Pero muchos se preguntan ahora si las últimas relevaciones sobre el posible adulterio por parte del asesinado presidente y sus presuntos problemas de salud han hecho que los muros del castillo mítico de Camelot se comiencen a agrietar.
Una reciente biografía escrita por Robert Dallek, "Una vida inacabada" (An Unfinished Life) ha causado algo parecido a una tormenta al colocar en el dominio público revelaciones sobre la salud de Kennedy y sus infidelidades dentro de la propia Casa Blanca.

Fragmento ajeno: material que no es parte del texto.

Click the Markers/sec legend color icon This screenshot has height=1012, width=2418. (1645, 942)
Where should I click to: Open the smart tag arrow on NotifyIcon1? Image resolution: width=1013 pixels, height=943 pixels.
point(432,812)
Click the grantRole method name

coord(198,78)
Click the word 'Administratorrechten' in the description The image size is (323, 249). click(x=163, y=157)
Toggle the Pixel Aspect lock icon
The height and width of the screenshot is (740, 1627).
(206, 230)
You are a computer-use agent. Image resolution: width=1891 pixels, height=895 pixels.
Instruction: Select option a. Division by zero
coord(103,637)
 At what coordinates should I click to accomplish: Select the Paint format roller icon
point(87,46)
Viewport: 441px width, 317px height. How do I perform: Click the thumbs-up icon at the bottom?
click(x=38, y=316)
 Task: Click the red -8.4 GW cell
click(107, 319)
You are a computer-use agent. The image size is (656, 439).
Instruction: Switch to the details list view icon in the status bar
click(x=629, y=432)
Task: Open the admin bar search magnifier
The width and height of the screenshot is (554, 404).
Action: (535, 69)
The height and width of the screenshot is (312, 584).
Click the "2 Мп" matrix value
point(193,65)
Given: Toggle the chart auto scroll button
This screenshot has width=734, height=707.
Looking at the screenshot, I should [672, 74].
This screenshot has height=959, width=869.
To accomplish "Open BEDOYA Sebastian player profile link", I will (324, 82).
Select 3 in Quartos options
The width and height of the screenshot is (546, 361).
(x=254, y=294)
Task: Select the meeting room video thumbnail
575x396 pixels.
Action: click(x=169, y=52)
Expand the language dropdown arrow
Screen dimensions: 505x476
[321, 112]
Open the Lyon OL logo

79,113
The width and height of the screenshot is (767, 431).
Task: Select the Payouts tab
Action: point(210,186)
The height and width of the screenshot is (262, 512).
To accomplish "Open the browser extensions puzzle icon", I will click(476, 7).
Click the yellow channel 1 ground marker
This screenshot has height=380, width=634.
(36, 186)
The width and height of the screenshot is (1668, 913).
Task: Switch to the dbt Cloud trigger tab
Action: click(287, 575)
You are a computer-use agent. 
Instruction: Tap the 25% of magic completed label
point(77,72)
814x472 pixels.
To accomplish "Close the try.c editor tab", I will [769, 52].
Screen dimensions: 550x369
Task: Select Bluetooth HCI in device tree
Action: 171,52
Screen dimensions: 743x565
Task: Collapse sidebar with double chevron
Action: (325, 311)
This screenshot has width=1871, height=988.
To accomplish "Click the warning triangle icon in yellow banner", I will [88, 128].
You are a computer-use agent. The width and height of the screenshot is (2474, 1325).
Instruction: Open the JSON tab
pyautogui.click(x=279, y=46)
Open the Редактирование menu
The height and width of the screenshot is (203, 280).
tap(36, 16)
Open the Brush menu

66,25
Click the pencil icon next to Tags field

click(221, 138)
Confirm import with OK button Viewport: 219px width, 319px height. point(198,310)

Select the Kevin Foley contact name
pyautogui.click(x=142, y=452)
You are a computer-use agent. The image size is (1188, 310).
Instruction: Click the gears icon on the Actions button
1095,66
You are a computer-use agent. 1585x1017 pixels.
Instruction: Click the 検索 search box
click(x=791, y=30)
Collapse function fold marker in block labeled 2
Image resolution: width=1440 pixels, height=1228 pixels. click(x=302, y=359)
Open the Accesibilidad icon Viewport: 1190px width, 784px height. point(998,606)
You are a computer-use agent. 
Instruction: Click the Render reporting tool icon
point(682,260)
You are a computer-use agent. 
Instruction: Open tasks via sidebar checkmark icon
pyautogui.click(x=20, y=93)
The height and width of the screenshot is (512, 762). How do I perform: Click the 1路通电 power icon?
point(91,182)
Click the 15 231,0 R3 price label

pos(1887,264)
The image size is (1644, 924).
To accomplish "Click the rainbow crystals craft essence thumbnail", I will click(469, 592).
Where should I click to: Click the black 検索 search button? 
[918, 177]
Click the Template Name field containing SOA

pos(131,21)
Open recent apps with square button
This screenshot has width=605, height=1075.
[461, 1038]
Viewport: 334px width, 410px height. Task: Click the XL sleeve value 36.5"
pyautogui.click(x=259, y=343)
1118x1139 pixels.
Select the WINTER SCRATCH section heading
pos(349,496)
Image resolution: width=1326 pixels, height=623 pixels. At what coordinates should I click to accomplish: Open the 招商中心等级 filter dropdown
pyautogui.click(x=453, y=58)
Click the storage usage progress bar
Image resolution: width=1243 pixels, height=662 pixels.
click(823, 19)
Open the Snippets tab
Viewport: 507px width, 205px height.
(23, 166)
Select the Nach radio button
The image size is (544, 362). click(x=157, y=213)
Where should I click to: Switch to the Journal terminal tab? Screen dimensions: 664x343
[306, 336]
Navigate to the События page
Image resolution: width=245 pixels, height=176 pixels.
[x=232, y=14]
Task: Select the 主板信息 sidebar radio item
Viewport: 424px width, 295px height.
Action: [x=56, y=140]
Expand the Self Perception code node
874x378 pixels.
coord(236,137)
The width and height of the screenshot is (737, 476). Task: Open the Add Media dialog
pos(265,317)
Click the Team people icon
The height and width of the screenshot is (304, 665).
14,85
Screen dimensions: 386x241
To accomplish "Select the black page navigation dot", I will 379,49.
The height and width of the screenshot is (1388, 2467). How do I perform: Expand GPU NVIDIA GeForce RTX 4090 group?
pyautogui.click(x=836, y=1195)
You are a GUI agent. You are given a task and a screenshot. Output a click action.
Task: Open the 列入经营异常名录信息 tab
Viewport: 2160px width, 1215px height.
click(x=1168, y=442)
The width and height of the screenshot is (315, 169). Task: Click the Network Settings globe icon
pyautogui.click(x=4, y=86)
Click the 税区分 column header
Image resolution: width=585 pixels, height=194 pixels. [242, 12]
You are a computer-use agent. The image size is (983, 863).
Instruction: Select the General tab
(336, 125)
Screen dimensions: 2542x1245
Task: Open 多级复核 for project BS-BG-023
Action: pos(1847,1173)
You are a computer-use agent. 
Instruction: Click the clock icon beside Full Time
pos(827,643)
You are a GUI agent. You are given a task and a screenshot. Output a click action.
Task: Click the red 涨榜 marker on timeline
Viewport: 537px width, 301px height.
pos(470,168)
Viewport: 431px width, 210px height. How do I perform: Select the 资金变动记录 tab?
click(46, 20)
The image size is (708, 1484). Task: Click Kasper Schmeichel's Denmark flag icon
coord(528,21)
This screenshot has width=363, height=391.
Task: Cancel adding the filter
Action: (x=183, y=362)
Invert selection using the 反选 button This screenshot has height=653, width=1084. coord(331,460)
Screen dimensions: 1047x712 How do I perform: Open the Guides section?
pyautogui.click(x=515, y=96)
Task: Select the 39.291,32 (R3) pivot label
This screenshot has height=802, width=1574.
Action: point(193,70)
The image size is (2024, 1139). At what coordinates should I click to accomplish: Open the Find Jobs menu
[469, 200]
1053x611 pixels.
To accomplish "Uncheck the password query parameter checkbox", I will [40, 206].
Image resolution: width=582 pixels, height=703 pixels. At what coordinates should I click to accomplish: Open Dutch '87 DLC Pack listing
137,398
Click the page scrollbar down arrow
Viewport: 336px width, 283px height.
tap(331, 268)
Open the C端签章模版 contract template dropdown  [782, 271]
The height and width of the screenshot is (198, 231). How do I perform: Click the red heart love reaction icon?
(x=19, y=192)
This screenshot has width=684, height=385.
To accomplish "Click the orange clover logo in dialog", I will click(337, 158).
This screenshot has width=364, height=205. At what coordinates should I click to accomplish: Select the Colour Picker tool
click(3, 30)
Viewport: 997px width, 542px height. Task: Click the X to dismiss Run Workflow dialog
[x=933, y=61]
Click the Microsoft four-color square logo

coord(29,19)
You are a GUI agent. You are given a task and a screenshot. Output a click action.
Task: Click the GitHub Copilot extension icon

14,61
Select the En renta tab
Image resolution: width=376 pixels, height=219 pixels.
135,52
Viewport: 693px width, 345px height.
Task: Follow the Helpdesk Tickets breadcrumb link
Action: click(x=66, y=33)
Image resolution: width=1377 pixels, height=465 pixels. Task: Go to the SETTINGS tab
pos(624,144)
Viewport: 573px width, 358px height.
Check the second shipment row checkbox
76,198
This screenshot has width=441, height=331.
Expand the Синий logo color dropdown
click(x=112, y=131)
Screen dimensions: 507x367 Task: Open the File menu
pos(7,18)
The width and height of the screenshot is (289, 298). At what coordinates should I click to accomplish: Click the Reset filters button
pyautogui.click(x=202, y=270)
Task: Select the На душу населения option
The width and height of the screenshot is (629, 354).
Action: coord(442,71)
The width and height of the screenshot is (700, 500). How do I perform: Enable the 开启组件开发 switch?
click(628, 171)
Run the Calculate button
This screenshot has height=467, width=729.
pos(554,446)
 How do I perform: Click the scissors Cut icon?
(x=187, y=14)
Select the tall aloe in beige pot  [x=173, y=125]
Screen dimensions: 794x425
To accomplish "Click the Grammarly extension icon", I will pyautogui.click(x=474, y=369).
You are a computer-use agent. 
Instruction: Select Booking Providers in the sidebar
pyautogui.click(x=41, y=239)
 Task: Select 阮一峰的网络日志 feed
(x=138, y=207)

Según Dallek: "Ha habido un esfuerzo coordinado de los acólitos de Kennedy para promover y perpetuar esta idea de Camelot por una parte, y por la otra se han hecho ingentes esfuerzos por despojar de connotaciones míticas sus políticas, tanto doméstica como exterior, y especialmente sus infidelidades".
Rose
Pero a pesar de este intento desmitificador al que se refiere Dallek, el misterio continúa. ¿Cuál era la razón de las infidelidades del presidente, cuán enfermo estaba y cómo pudo mantener en secreto sus supuestos padecimientos?
Lloyd de Mause, autor de "La Vida Emocional de las Naciones" estima que parte de las causas de las tribulaciones matrimoniales de Kennedy pueden hallarse en su relación con su madre, Rose.
¿Seguirá viva la llama de la leyenda?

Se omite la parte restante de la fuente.